Las joyas de tanzanita poseen una rareza excepcional. La tanzanita solo existe en un único lugar del mundo: al pie del Kilimanjaro, en Tanzania, en una franja de terreno de solo 8 kilómetros de largo. Descubierta en 1967 por un pastor masái, fue popularizada por Tiffany & Co., que la bautizó con el nombre de su país de origen. Desde entonces, los geólogos estiman que los yacimientos podrían agotarse en un plazo de 20 a 30 años, lo que la convierte en una piedra cuyo valor no deja de aumentar. Su profundo color azul-violeta, que cambia de tonalidad según el ángulo de visión (un fenómeno llamado tricromatismo), es sencillamente único en el mundo mineral.
En la gemoterapia, la tanzanita es una piedra de despertar espiritual y transformación interior. Trabaja simultáneamente en el chakra del tercer ojo y en el chakra coronario, lo que la convierte en una de las piedras más poderosas para la meditación y el desarrollo de la intuición. La tanzanita ayuda a acceder a niveles de conciencia más elevados, a comprender el significado profundo de las experiencias de la vida y a integrar los cambios con lucidez. Es una piedra de madurez espiritual, no de suavidad superficial. Se recomienda a las personas que ya tienen un camino de desarrollo personal y buscan profundizar su práctica.

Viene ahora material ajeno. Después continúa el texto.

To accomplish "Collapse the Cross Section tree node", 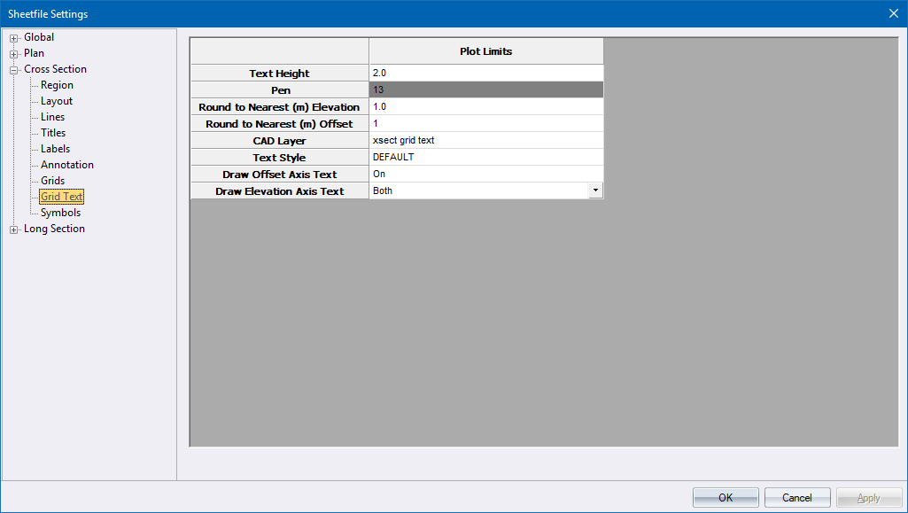I will [14, 70].
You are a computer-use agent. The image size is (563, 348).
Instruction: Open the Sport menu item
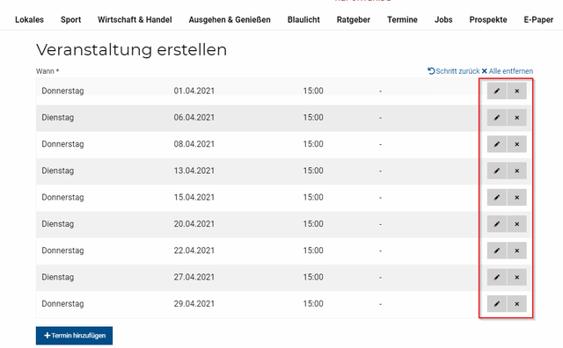point(70,19)
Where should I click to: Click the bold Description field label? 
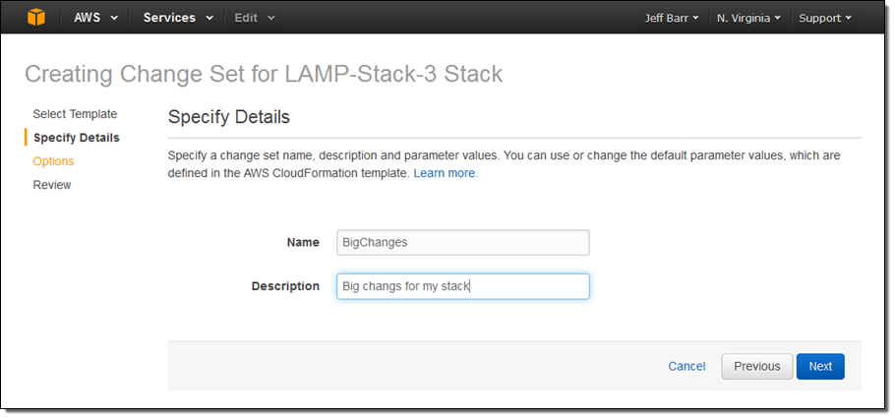click(x=285, y=286)
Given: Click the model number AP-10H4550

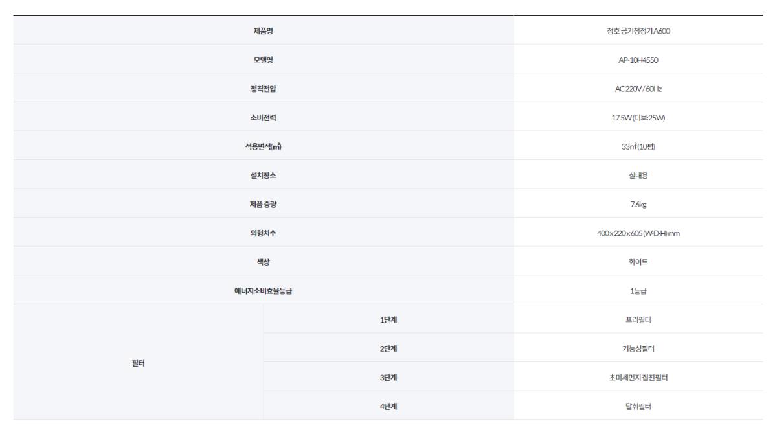Looking at the screenshot, I should 638,60.
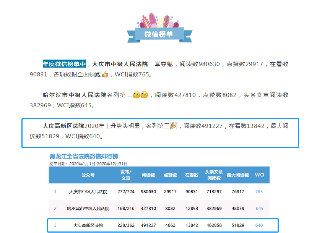Open the WCI value 645 link

tap(260, 209)
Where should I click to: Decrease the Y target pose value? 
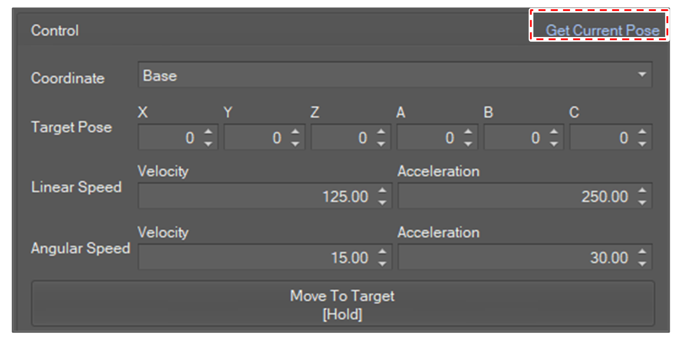coord(295,144)
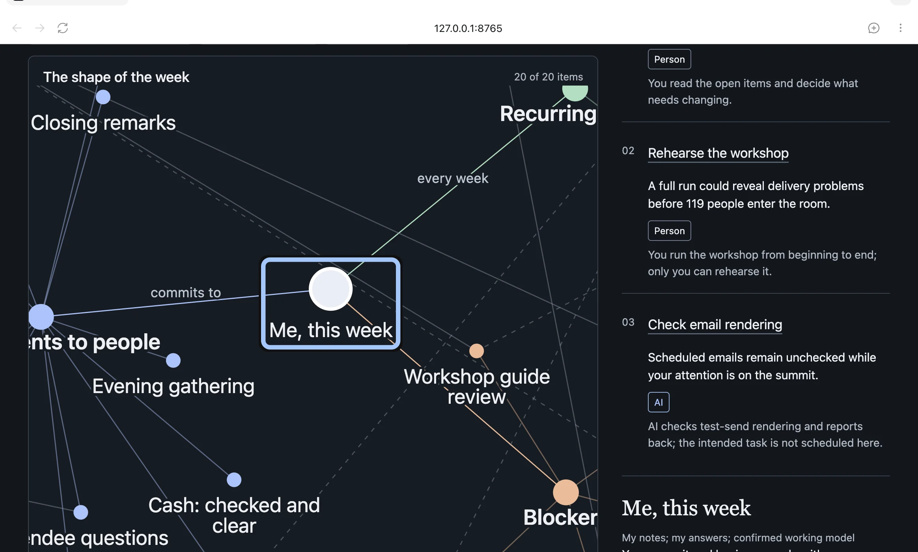Go back using browser back arrow
The height and width of the screenshot is (552, 918).
17,28
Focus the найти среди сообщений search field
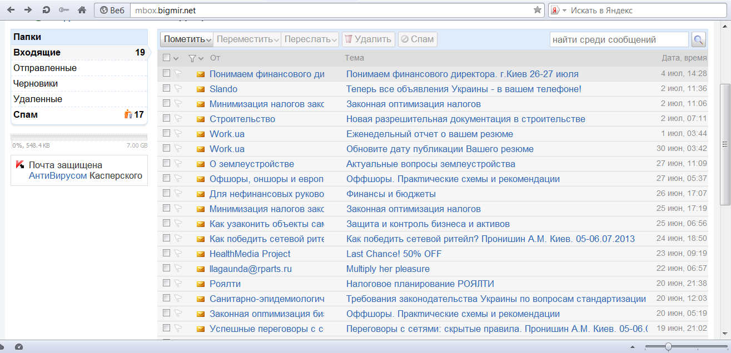The width and height of the screenshot is (731, 353). point(618,39)

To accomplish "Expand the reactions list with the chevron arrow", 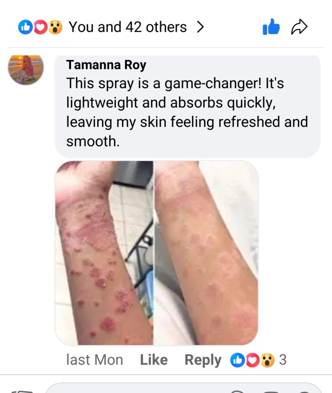I will click(200, 27).
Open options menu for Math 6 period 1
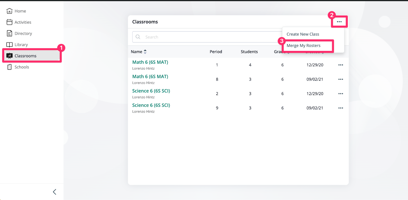 click(341, 65)
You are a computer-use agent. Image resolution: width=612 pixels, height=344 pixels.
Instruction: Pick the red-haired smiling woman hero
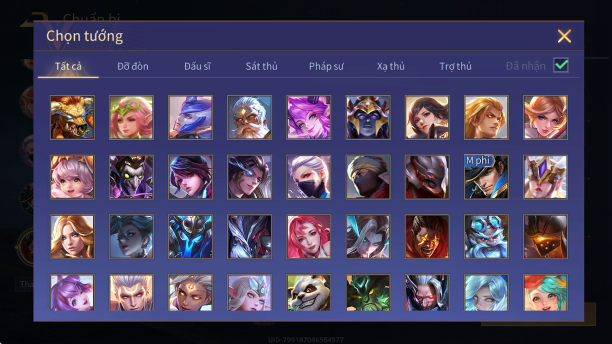309,237
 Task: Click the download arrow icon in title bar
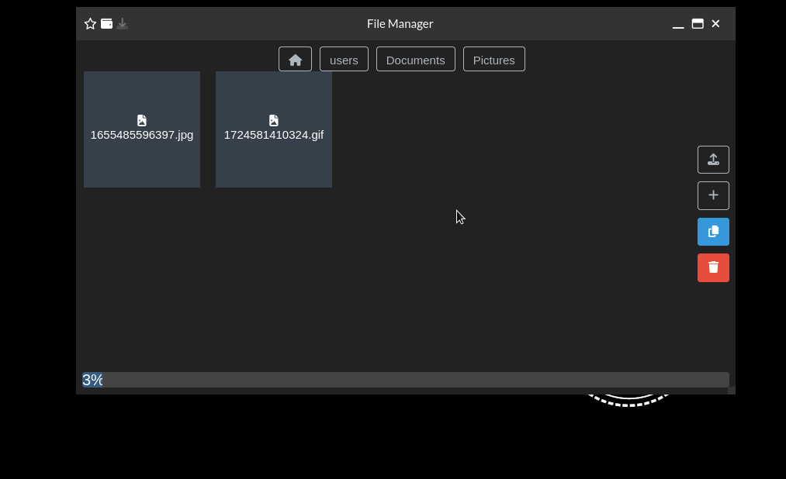coord(123,24)
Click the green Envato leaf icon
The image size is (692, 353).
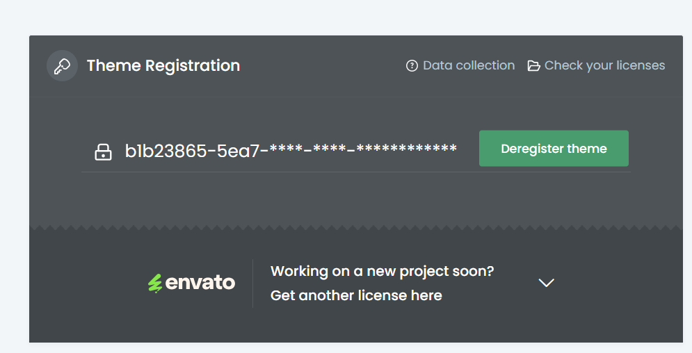(x=154, y=284)
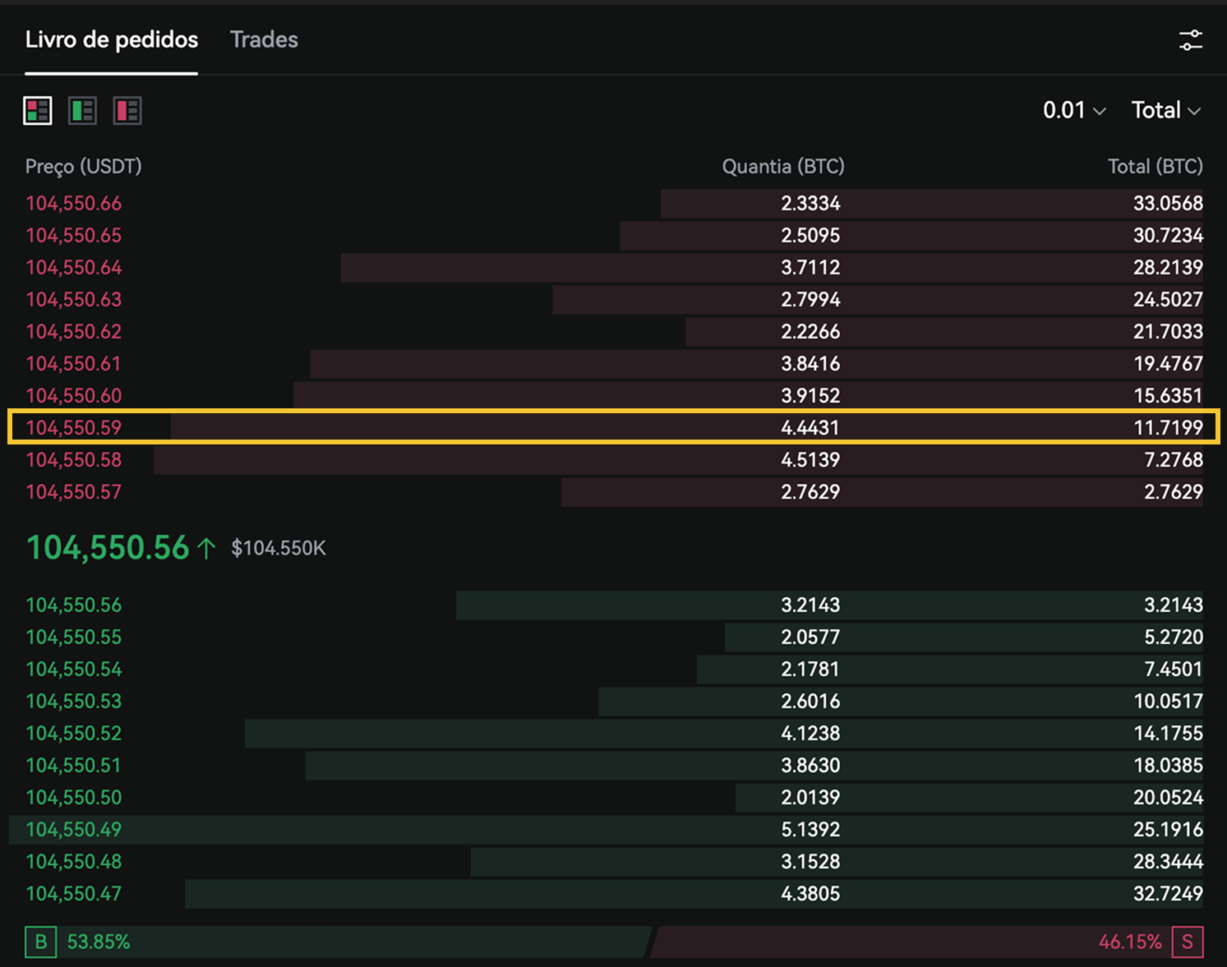Choose the lowest ask price 104,550.57
This screenshot has width=1227, height=967.
[74, 492]
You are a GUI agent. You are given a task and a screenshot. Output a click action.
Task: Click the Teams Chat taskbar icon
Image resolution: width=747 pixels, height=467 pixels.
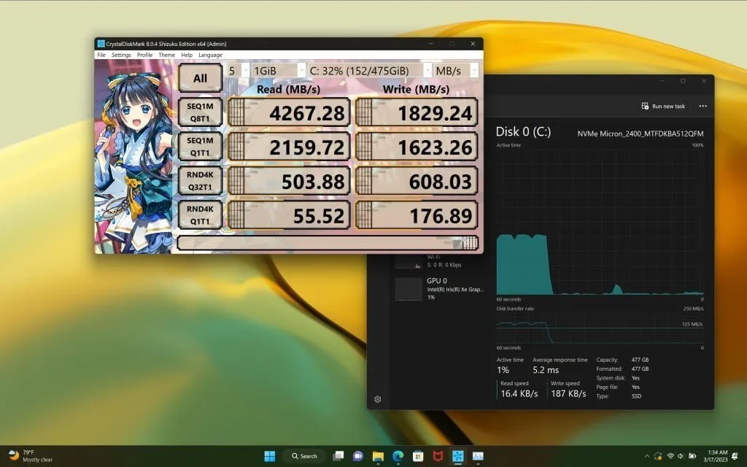358,456
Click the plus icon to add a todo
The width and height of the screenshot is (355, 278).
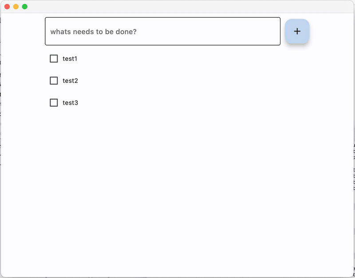click(297, 31)
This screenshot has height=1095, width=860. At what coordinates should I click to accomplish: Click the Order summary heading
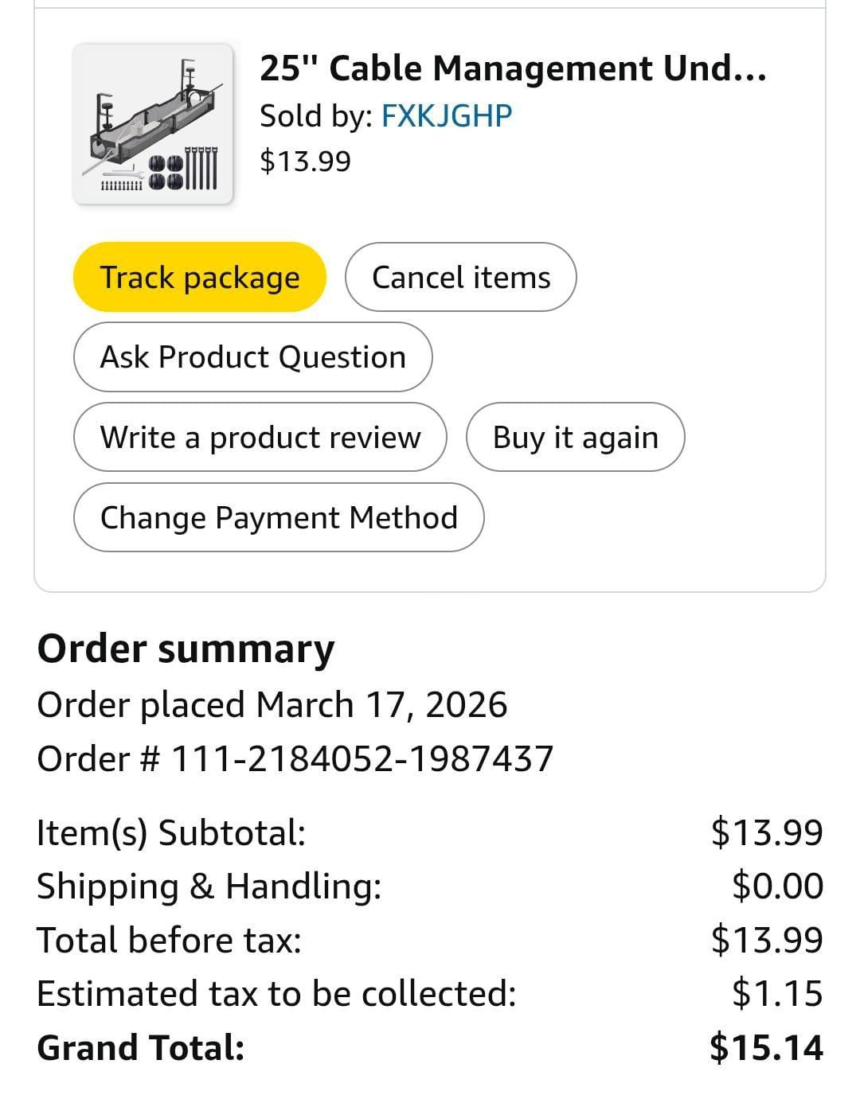click(186, 649)
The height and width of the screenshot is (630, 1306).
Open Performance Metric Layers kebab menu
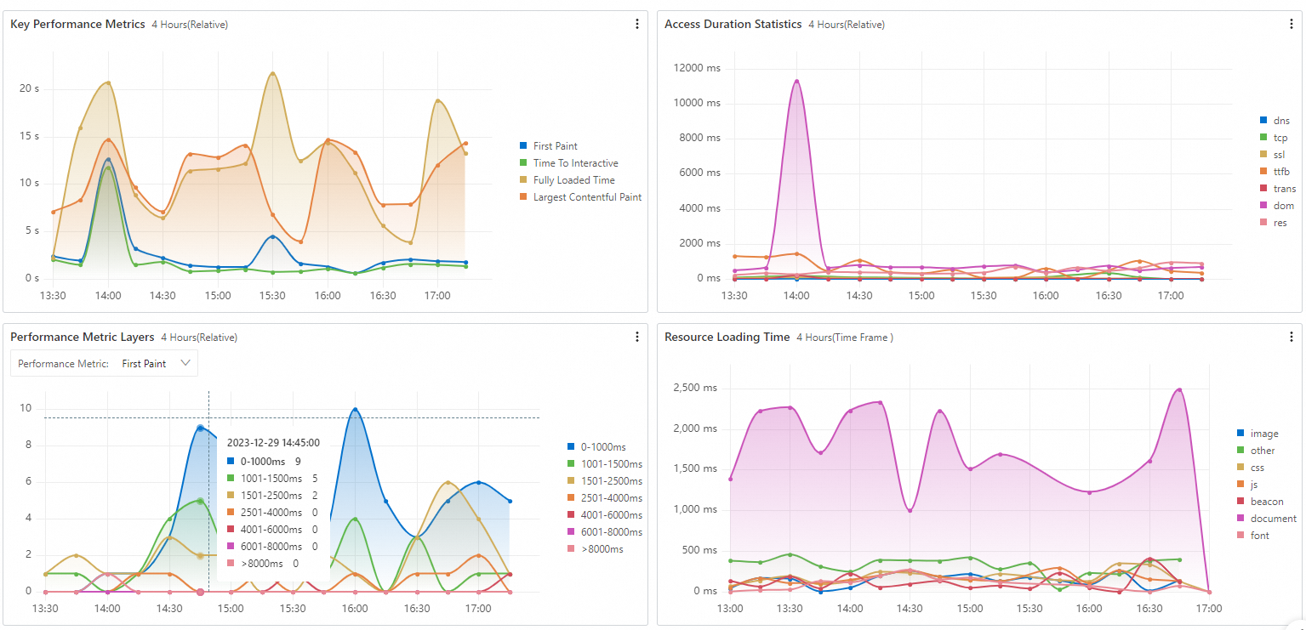tap(637, 337)
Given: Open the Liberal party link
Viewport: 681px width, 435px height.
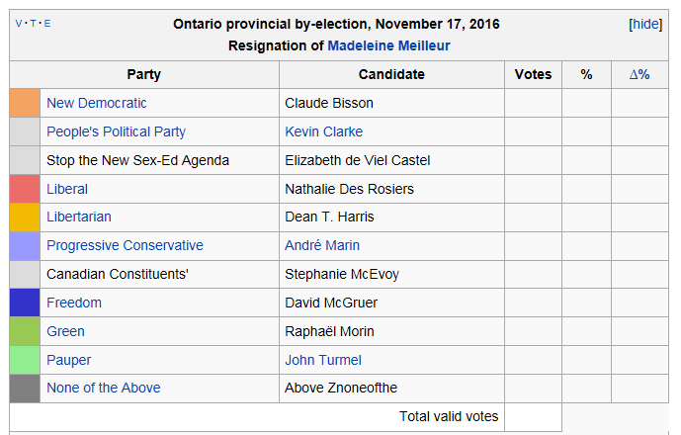Looking at the screenshot, I should pyautogui.click(x=67, y=189).
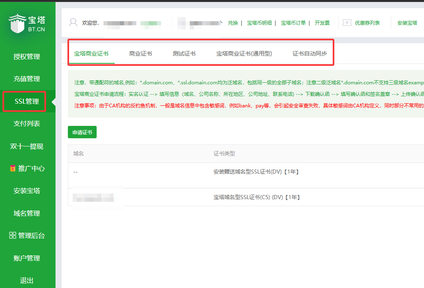The height and width of the screenshot is (288, 424).
Task: Click the gift icon beside 推广中心
Action: pyautogui.click(x=12, y=168)
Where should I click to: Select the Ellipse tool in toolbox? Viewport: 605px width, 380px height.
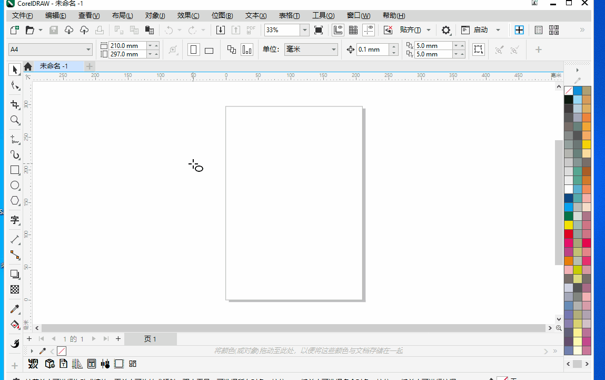coord(15,186)
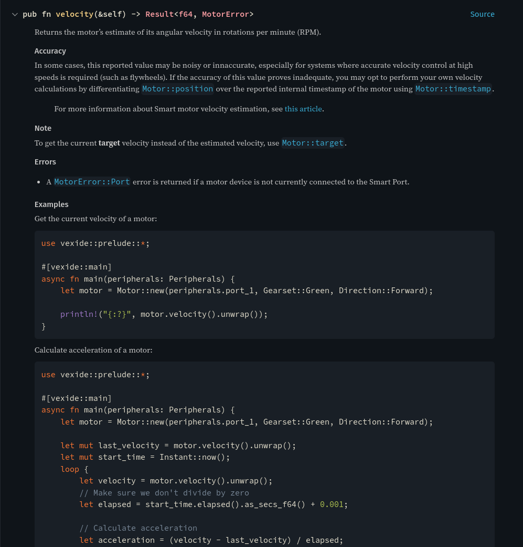Click the Accuracy section heading anchor
Screen dimensions: 523x547
[x=50, y=51]
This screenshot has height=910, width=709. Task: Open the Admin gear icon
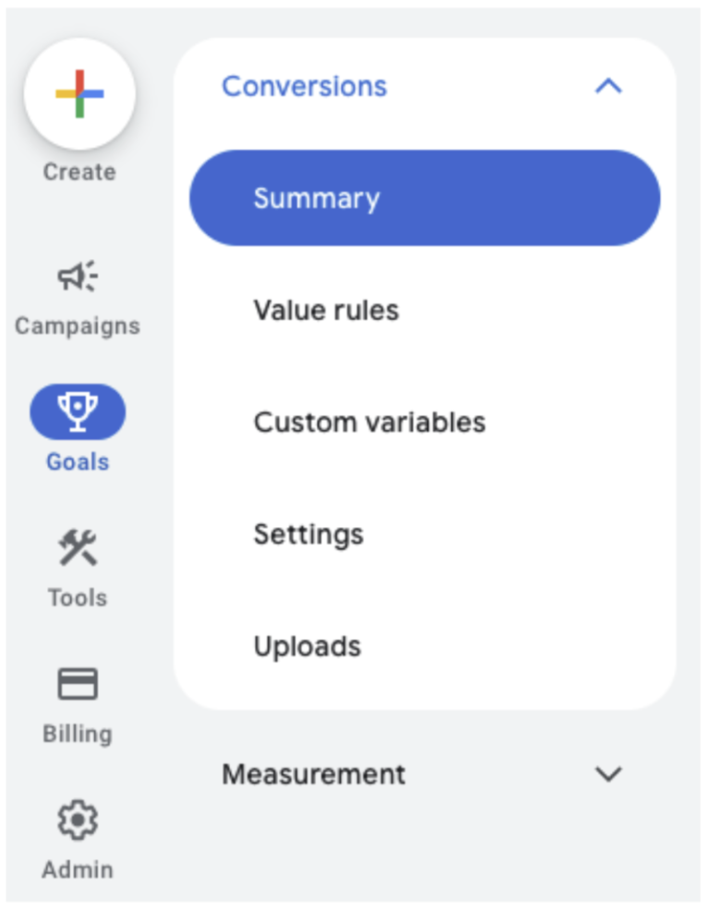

La tanzanita combina maravillosamente con la amatista (calma y espiritualidad), la labradorita (protección intuitiva) o el cristal de roca (amplificación). Para su cuidado, la tanzanita requiere un poco de atención: con una dureza de 6 a 7 en la escala de Mohs, es bastante resistente pero sensible a los choques térmicos y a los ultrasonidos. Límpiela con agua tibia clara y recárguela a la luz de la luna. Evite la exposición prolongada y directa al sol.